Pyronia operation microbenchmarks. Measurements of nine key Pyronia operations show that stack domain dynamic permissions adjustments greatly dominate the overall Pyronia overhead, with millions of domain access grant/revoke calls in a single iteration in all applications. By comparison, the median number of all stack-related operations, i.e., stack collection and hashing, is only in the teens. Thus, we attribute the main source of Pyronia’s run-time overheads to stack domain access grant calls recorded in our experiments.

Access control overhead. To further characterize the performance costs due to Pyronia’s access control checks in the kernel, we ran microbenchmarks of the libc open(), fopen() and connect() (and their 64-bit variants), for which we have implemented our stack logging optimization. Figure 3 shows the mean execution time over 25 runs of a single iteration of our tested apps. Our results show that Pyronia’s system call interposition imposes at most a 2x overhead for the open() system call.

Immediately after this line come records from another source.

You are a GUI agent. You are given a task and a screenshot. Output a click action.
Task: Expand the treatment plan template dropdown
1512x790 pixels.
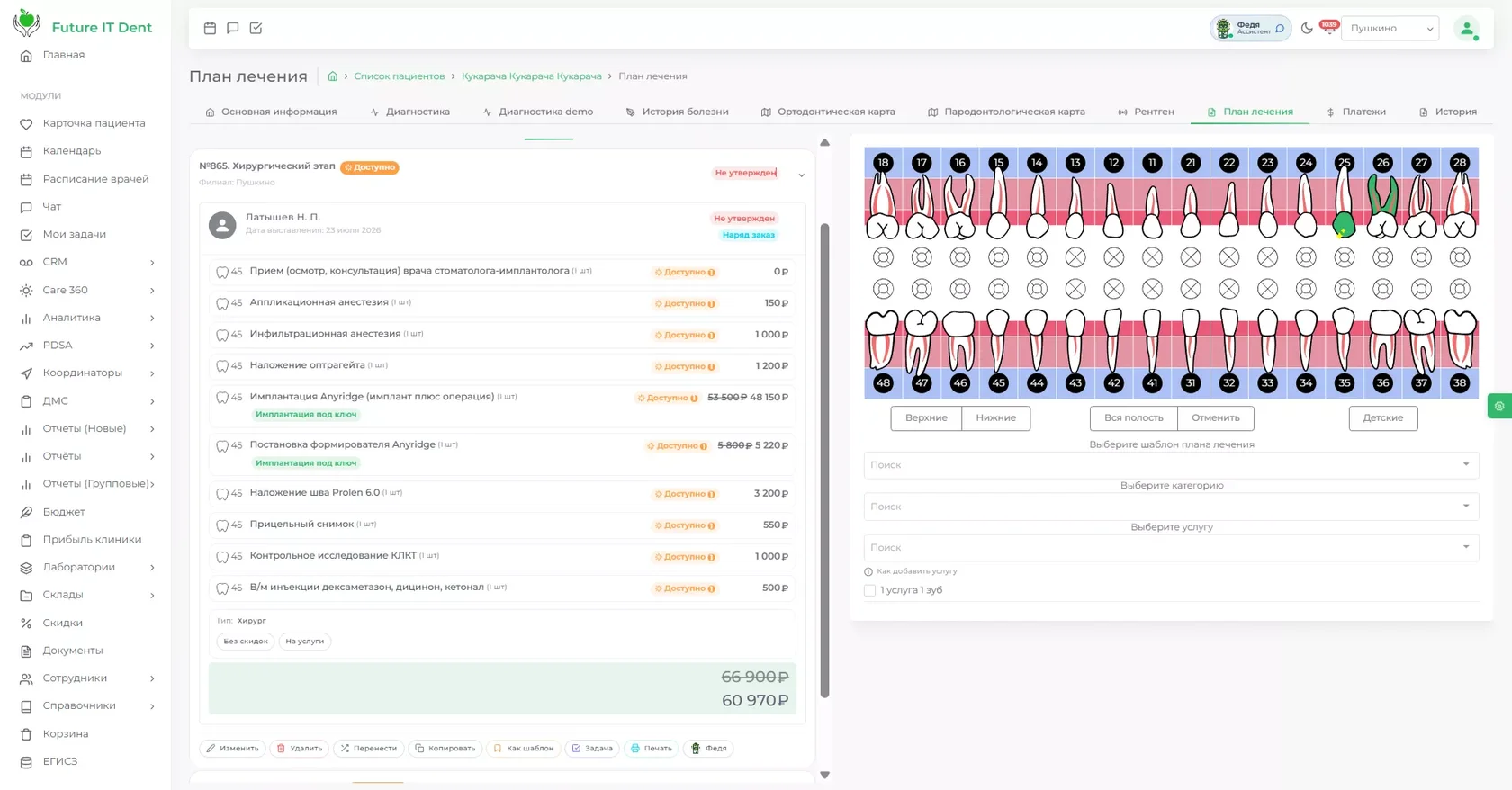(1171, 465)
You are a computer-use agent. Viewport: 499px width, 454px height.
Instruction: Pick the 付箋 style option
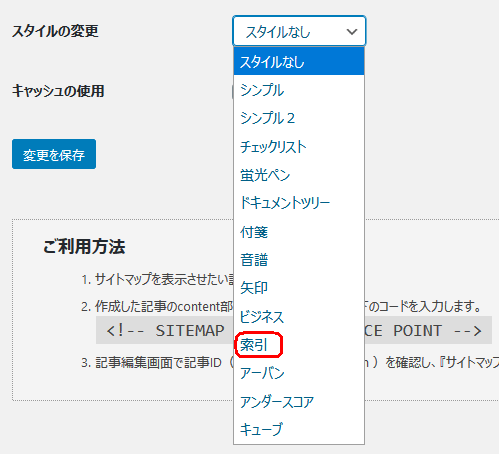point(299,232)
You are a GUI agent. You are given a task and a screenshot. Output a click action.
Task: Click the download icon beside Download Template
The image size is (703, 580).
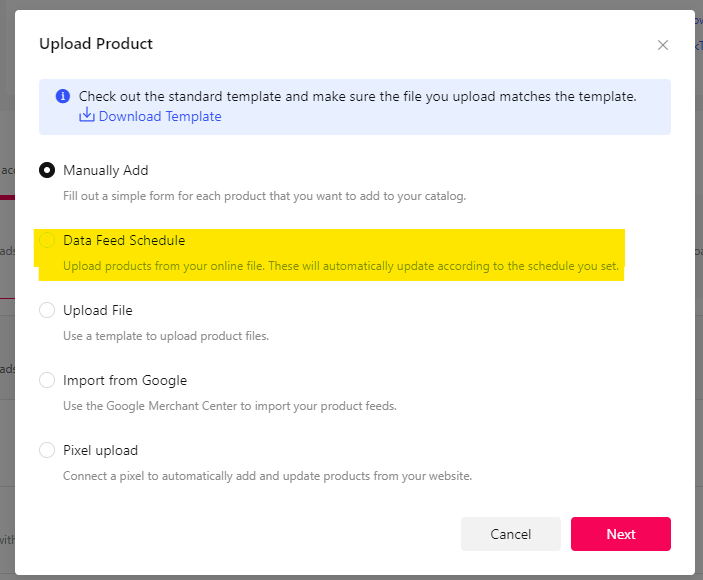coord(87,115)
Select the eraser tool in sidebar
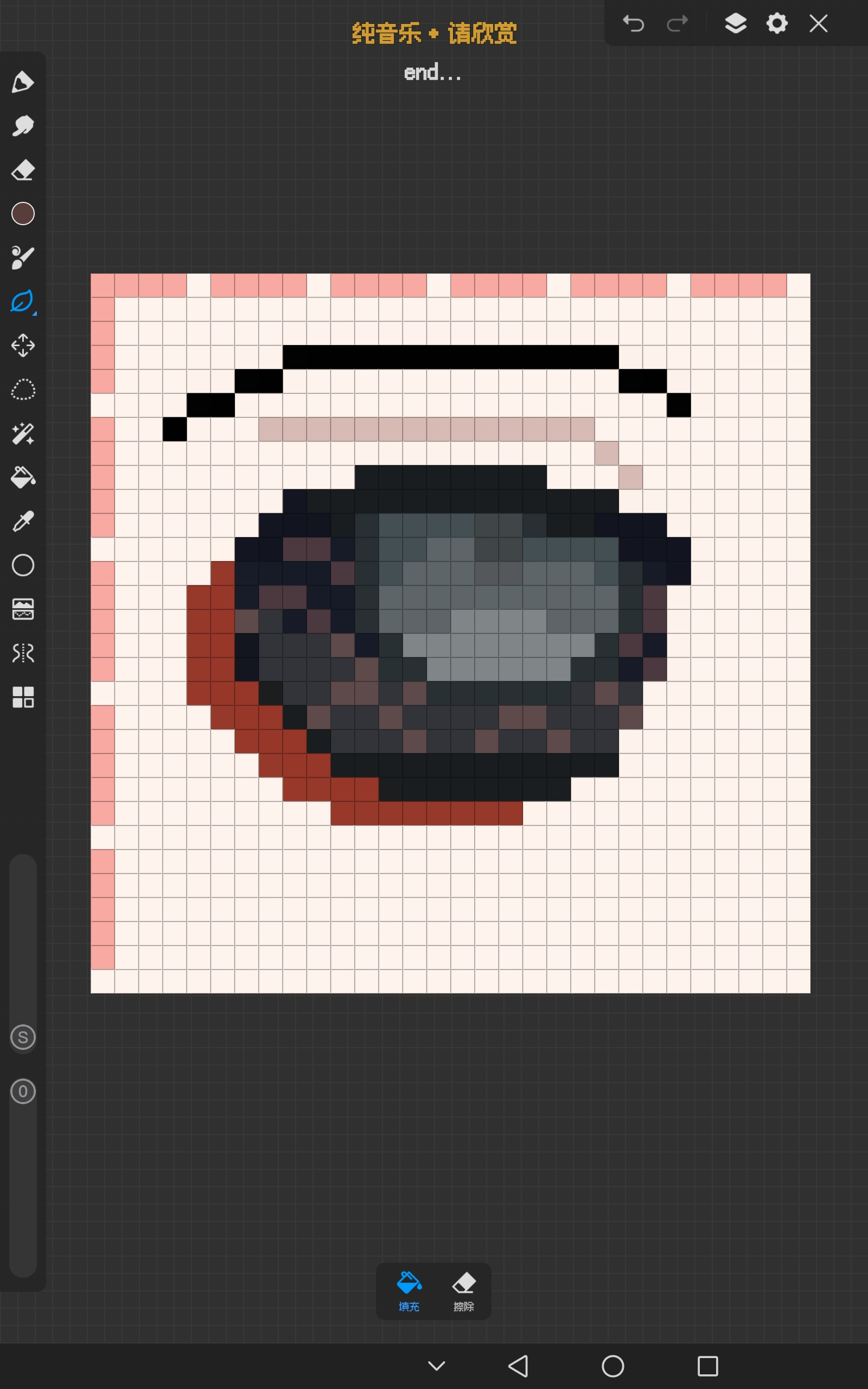868x1389 pixels. pyautogui.click(x=22, y=170)
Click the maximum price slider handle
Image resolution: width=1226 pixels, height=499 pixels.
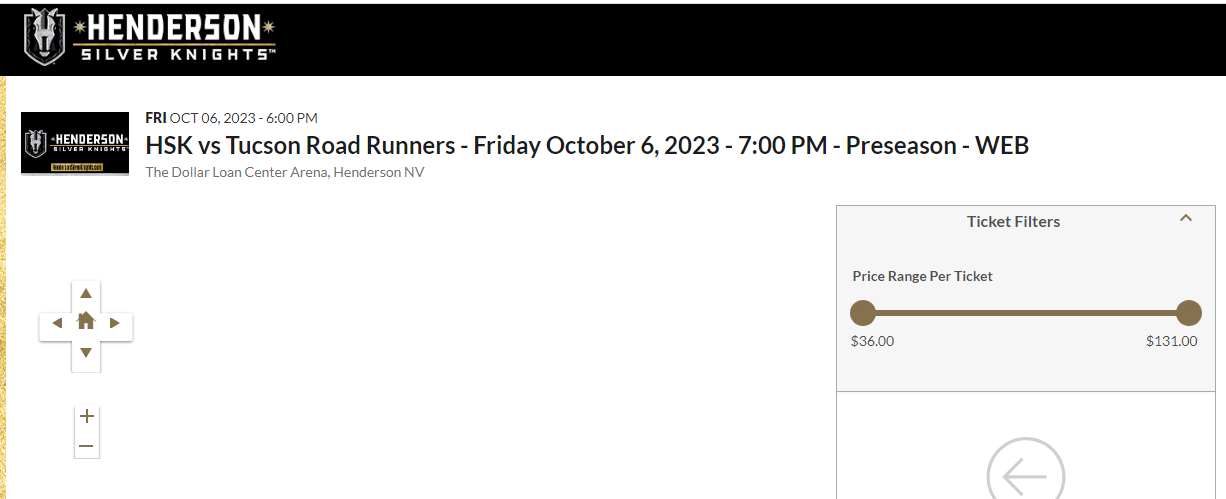(x=1188, y=313)
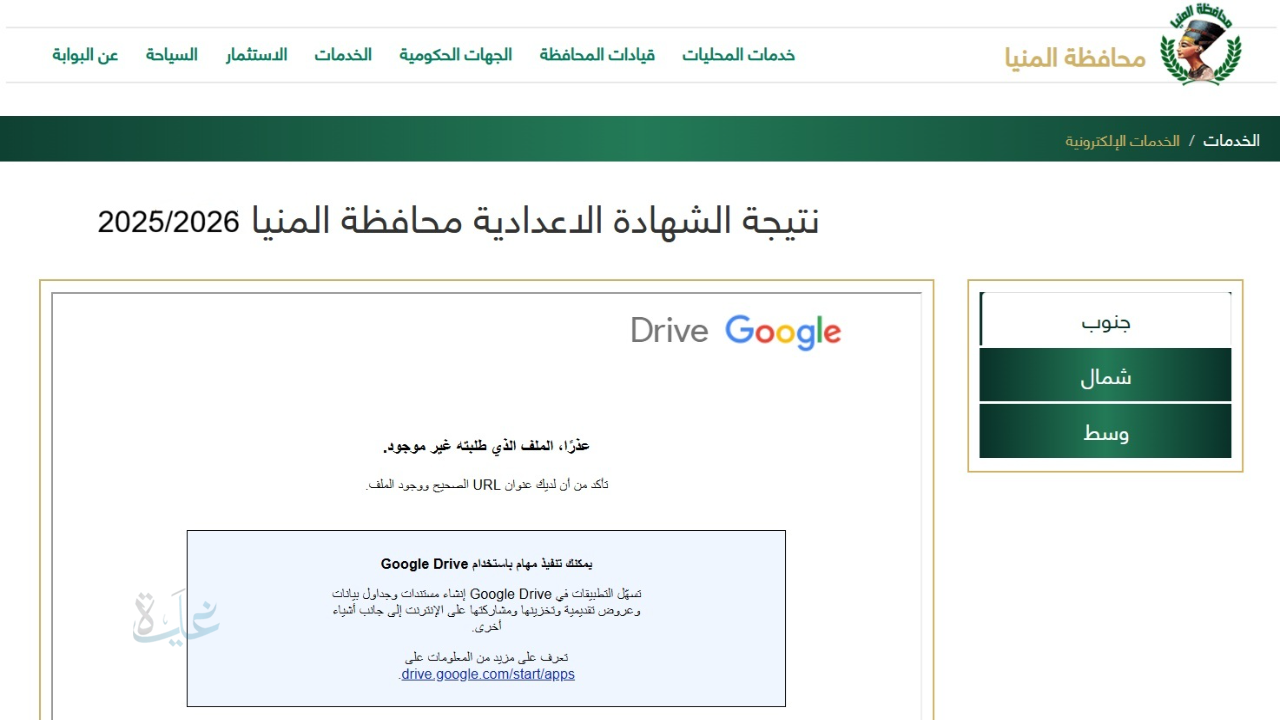
Task: Select the شمال region button
Action: [1105, 376]
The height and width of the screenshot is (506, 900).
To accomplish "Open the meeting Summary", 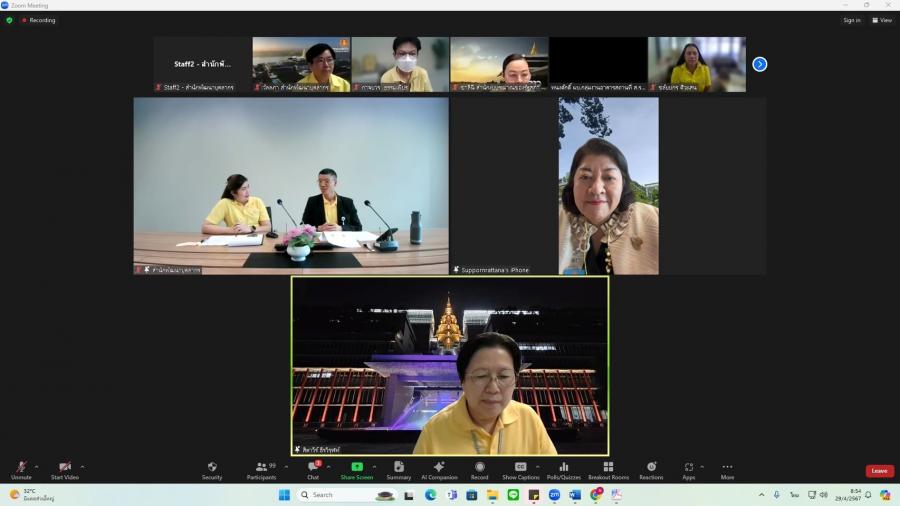I will [399, 467].
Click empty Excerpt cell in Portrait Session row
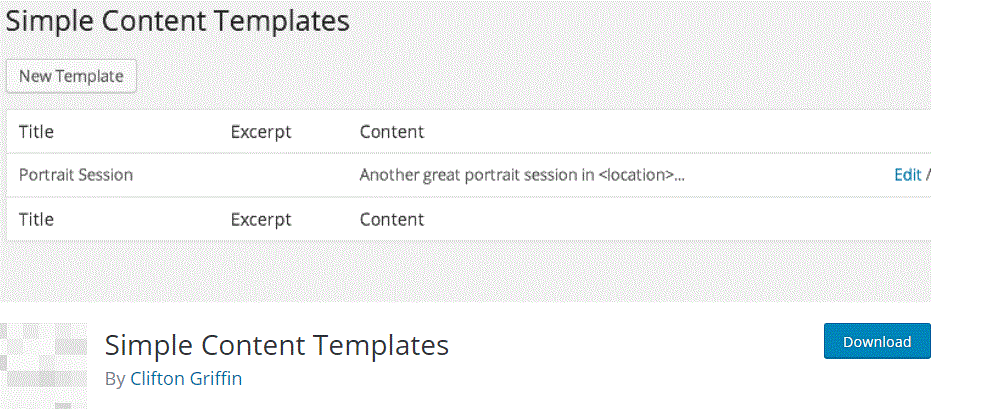The width and height of the screenshot is (993, 409). [285, 175]
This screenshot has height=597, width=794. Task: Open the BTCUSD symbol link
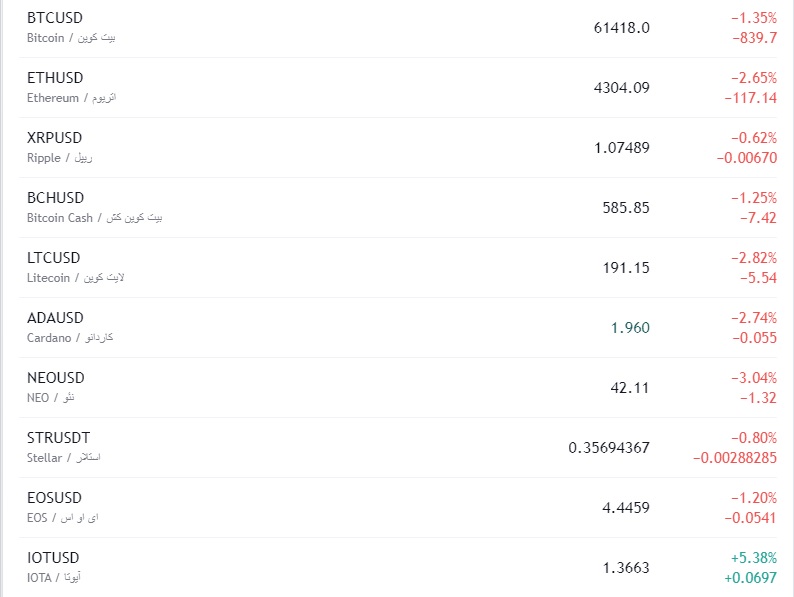[55, 18]
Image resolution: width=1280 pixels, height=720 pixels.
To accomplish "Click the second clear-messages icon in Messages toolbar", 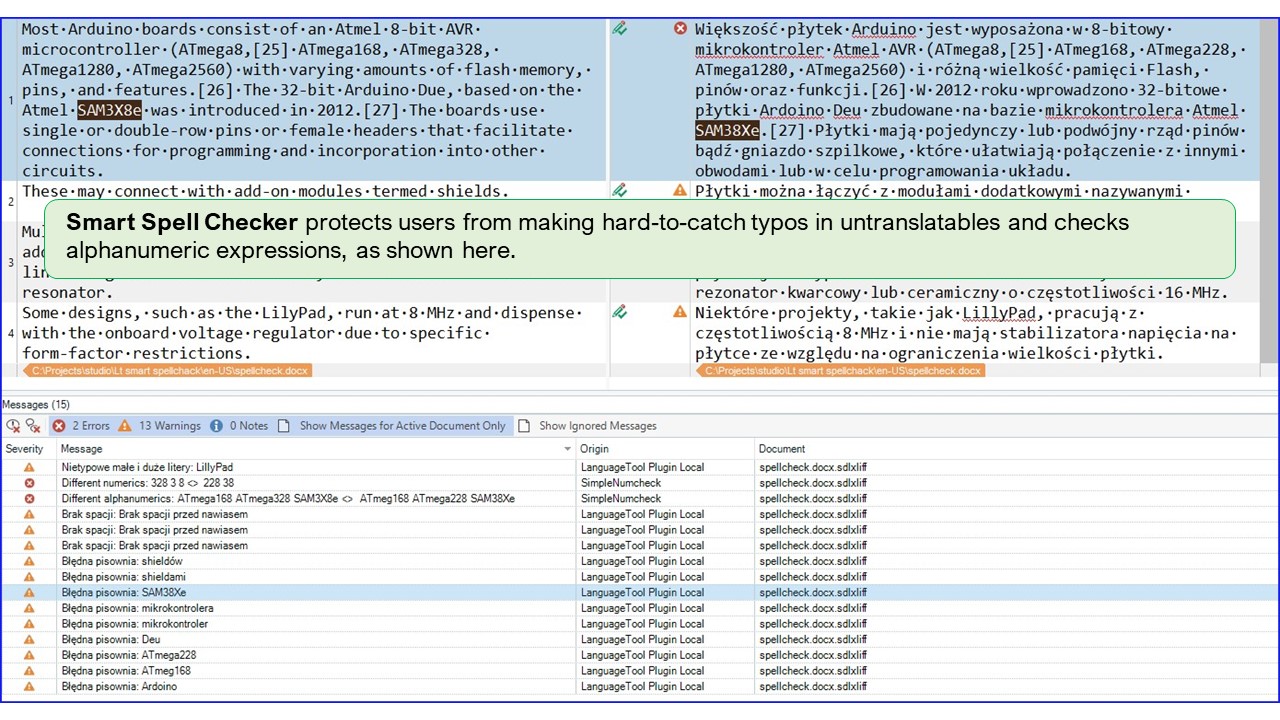I will (33, 426).
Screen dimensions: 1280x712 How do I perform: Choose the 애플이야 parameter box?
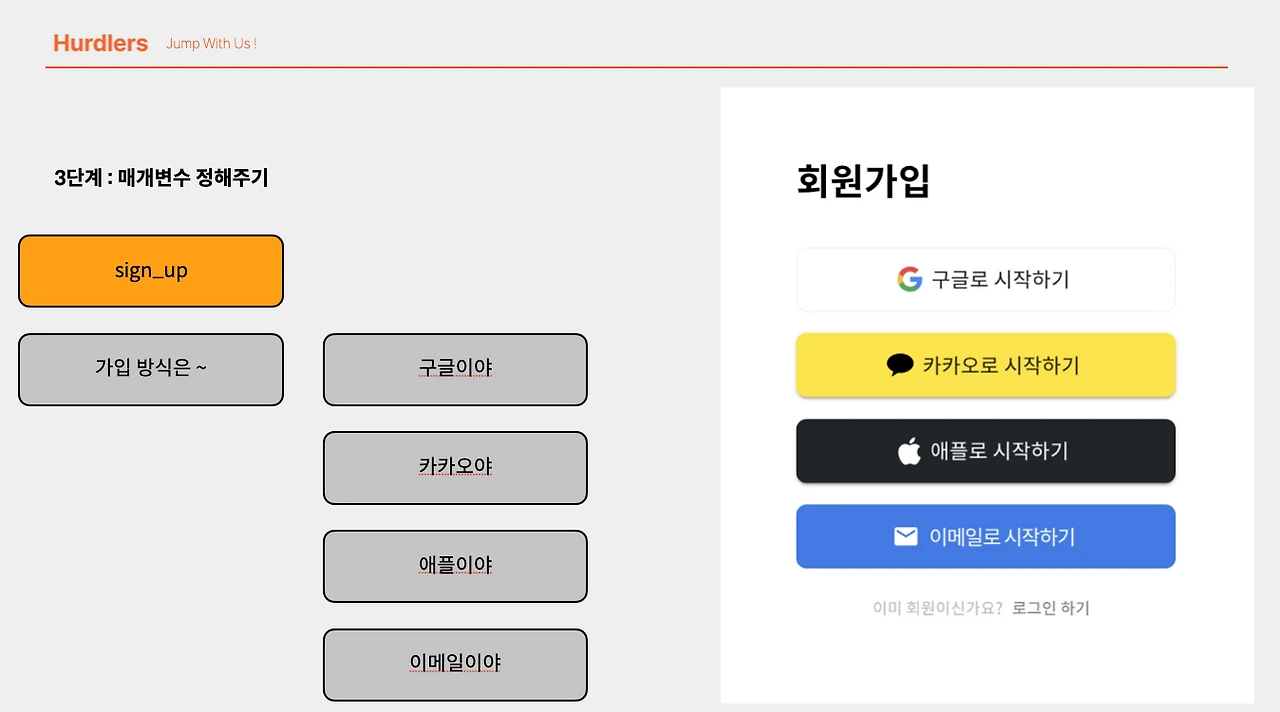point(455,566)
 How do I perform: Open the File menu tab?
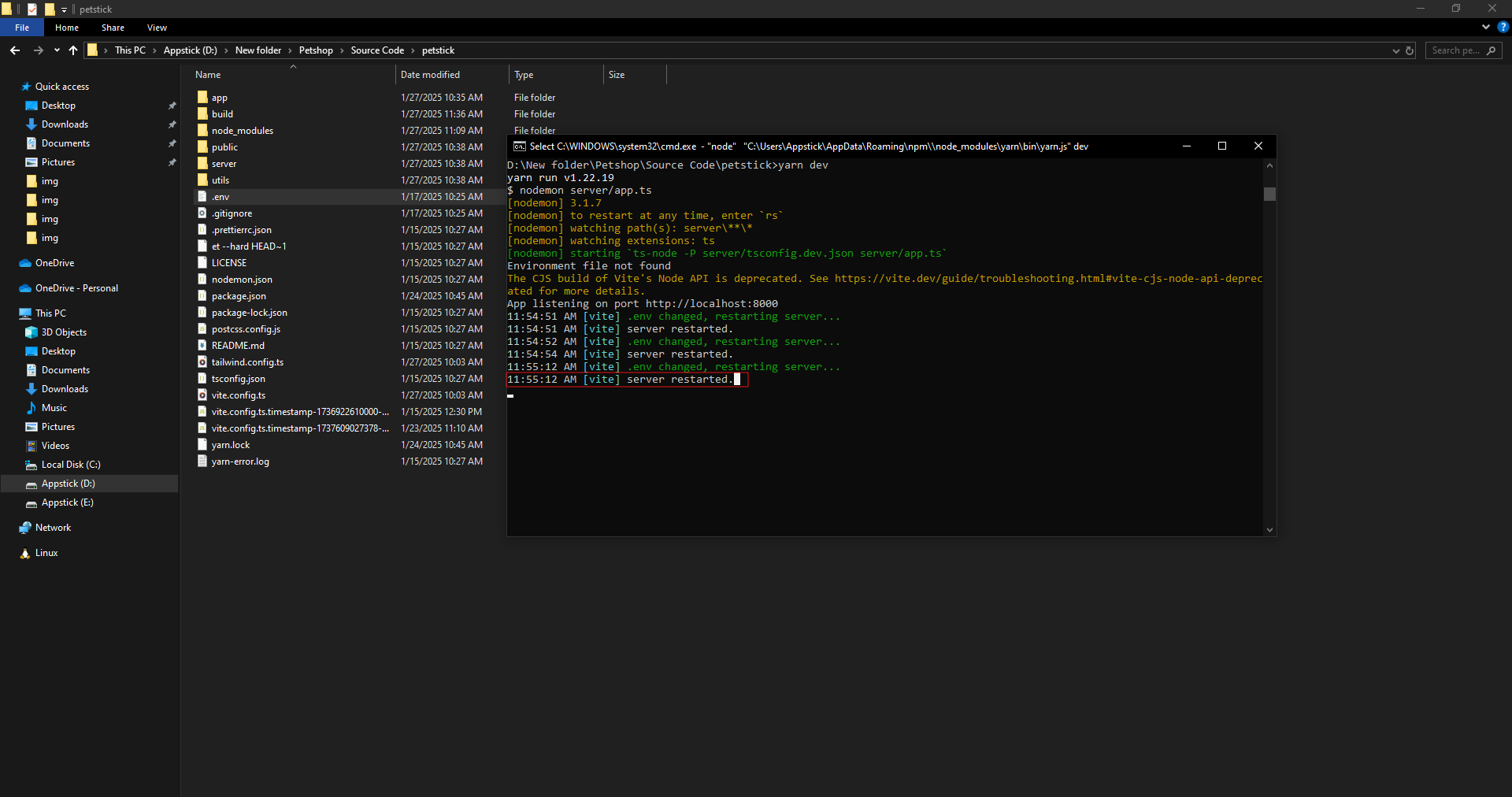point(22,28)
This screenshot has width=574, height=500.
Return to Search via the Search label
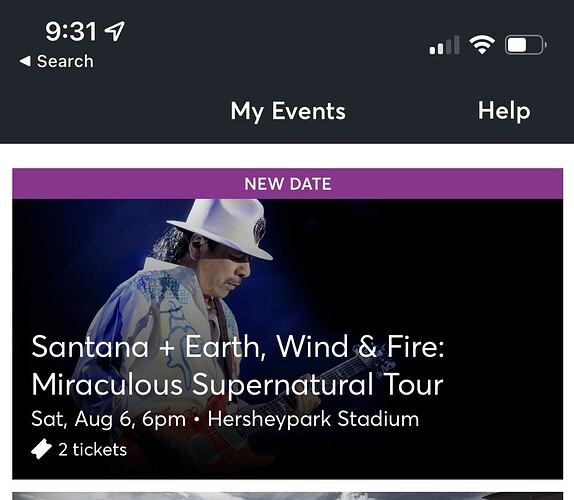[x=65, y=61]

Summary. Pyronia’s execution time overhead is not trivial, despite our performance optimizations. While some additional time is spent during each system call, the main slowdown occurs due to dynamic memory domain page access adjustments. Nonetheless, because the majority of IoT applications run on devices only passively collecting and transmitting data, we expect these overheads would go largely unnoticed by end users. We plan to investigate further performance optimizations of memory domain access adjustments, especially for interactive IoT applications, as part of future work.

8.2 Memory Overhead

Pyronia imposes memory overhead due to the creation and management of the stack memory domain. To evaluate the impact of this domain on userspace memory consumption, we first measure the userspace per-domain page metadata allocations, i.e., the memory required for the Pyronia runtime to maintain each domain page and the associated memory management data structures for the stack domain. 444We do not evaluate the actual data allocation overhead per domain page as Pyronia does not change the amount of data the runtime allocates, only where in the runtime’s address space this data is placed.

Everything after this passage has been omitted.